Anyone know of any places in the states to do something like this?

Granted, the NSA will probably watch us with satellites and deem us a "terrorist training camp" or something, but whatever.


----------



## Cardboard

Anywhere Sen! I would recommend figuring out what sort of climate you can deal with, and whether you want it urban or rural, then start shopping around. I'm sure with the internet these days, its probably easy to find real estate companies selling "wasteland" to corporations and the rich. This is usually dirt cheap, undevelopable land, usually not in the best location, but for a community, could be perfect.
I honestly think for a long term project its a great idea to buy land (or even not for a project, owning land is never a bad thing), rather than squatting it. This will open up a lot of options for you, as well as protect you from a lot of troublems that could come up down the road.
For a lot of alternative folks, the cheapest options sound the worst (a lot of the midwest has dirt cheap land for example), but in my opinion, its better to challenge the local norms than to fall into an area that is full of progressive folk already. Spread the good word to those that haven't heard it already! Of course having a lot of local support is good to, so I guess its up to what you want to do.
Even Hawaii has a ton of cheap land, a friend bought some land there for 900/acre in 2006, though it is protected by the state from being developed. Damn, only green building, what a bad deal... 
and of course, there's always Slab City....


----------



## Sen

I've been thinking about Slab City, but I don't have the equipment to do that, and I'd need to find a steady income it seems.

When they're selling, say 250 acres for $40,000.. is that typically a package deal, or could you buy, say 10 acres? I don't have the cash to buy a huge plot, but I could chip in on a bigger project.


----------



## Sen

http://www.land4less.us/details.php?plugin_id=28&exmenu=&p_id=90

That's not bad, if it weren't in the middle of nowhere. 5 people = $600 buy in


----------



## Cardboard

The land is usually sold in the size that they want to sell it. I guess its less hassle to find someone who wants to break it up into lots and sell it out to more people (if thats even possible with zoning laws in said area).
If you want really cheap land, consider heading south of the border, I have heard in some places in mexic land is going for 15-20$ and acre.
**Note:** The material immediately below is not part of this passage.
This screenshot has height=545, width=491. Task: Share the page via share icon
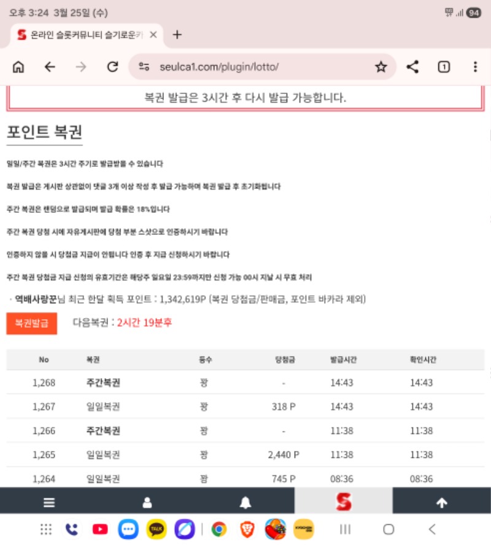413,67
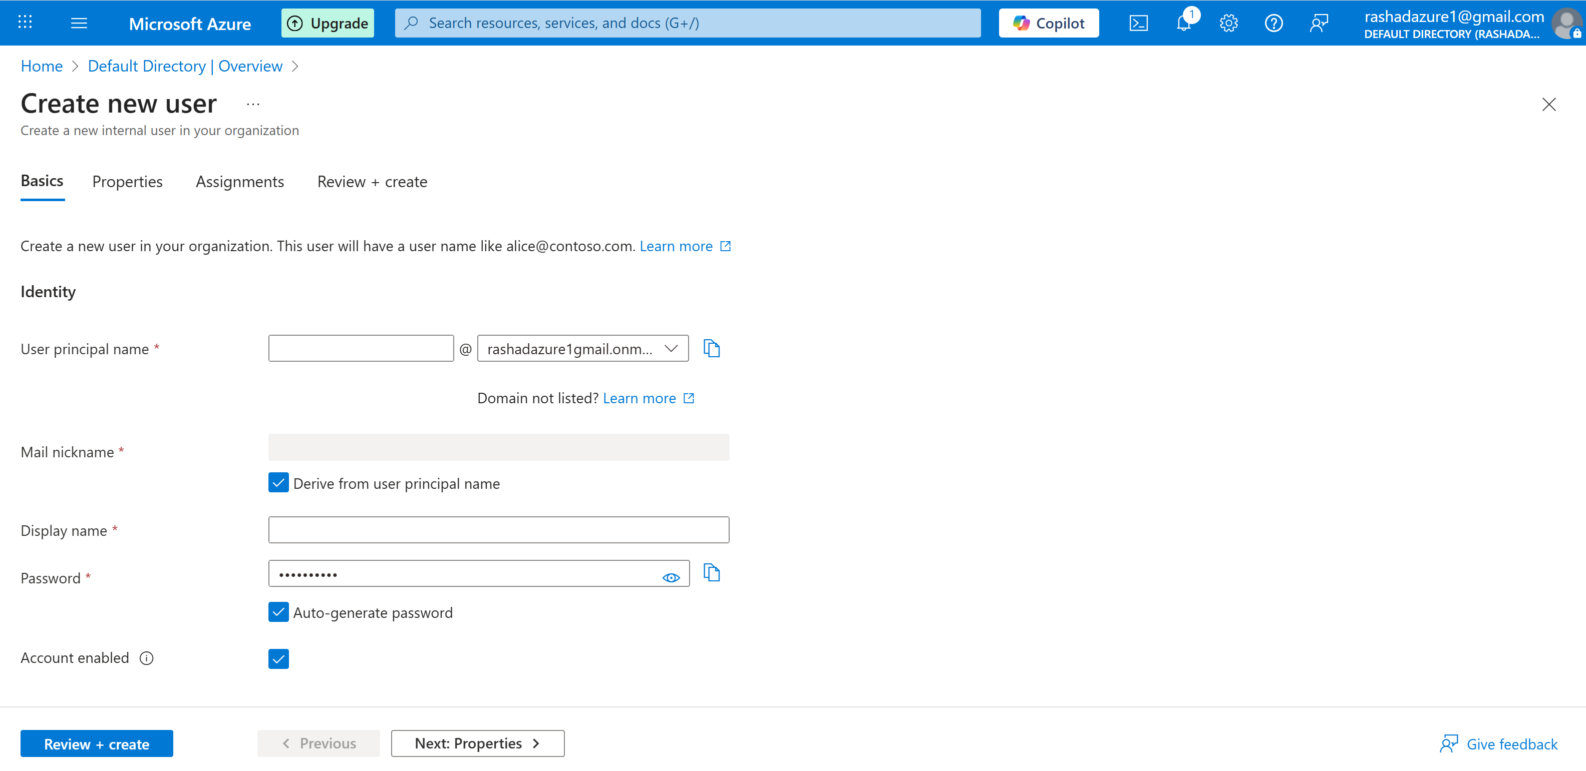Open the notifications bell
The width and height of the screenshot is (1586, 771).
tap(1183, 23)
It's desert, but if you can find a use for it why not...


----------



## Jawline

Check ebay for land aswell, my dad bought a couple hundred acres not too long ago in texas, arizona, and new mexico for less than 5k per lot. though I'm not sure what you could grow on that land, i'm no expert on botany


----------



## latcho drom

autonomy in food and energy is a serious issue...but with good organization many problems can be solved...i'm still learning on this...that's why i want to visit lakabe,it's an autonomous community also at the pyrenees to get some knowledge...this project needs lots of sacrificing and a number of people who are really into this...and of course,time...i'm in berlin at the moment but i'm really thinking of projects like these...keep updating and most probably i'll drop by and offer what i can in this project...just want to do some things more in the civilised society before taking the mountains!


----------



## latcho drom

"civilised society"...


----------



## Vonuist




----------



## tomiwisi

Hi! How is your project going?
I'll be in Pyrenees soon, so if there's need of horse-power just say a word...


----------



## Thoreau

Been long but i also want to know how things are goin. Im planing to cross the pyreness, probly by shoreside, into france. It would be awsome if I instead could go there.


----------



## fotorebelion

hey man sounds cool i a live in squat in barcelona, but in the city  always dreamed about squating a village, especially after this summer that i had been traveling around difrent countryside places.. are still on with this idea.. maybe i can go vist


----------



## japanarchist

Any updates on how this went? I really want to go to Spain and do something just like this. Also does anyone know how to contact Cardboard?


----------



## creature

is this thread still alive?

please PM me, if it is..

thanks,

C


----------



## Whereamiwhatdoido

Good thing that it isn't unheard of on a board like this. I will go and find myself a community to join in the following months. Hopefully I'll drop in on a place that need shoes filled just my size. 

Has anyone heard or read or visited any of these sites in the past year?


----------



## Chrissy Alleyn

I'm in northern Portugal now, meeting up with another vehicle for a sweep from Galicia to Navarre in March/April, looking for a good sized abandoned settlement, we have five adults and two babies committed to joining us shortly after, with a few more maybe's. Anyone want to join, or already on the ground and seeking support, drop me a line.


----------



## RB2805

Anyone know the status of this or any other active/potential sites in the region? We are looking for a squat/communal site to help create in the Pyrenees.


----------



## TheRealRadical1

Holy shit, where did you find this?


----------



## TheRealRadical1

Are you an anarchist?


----------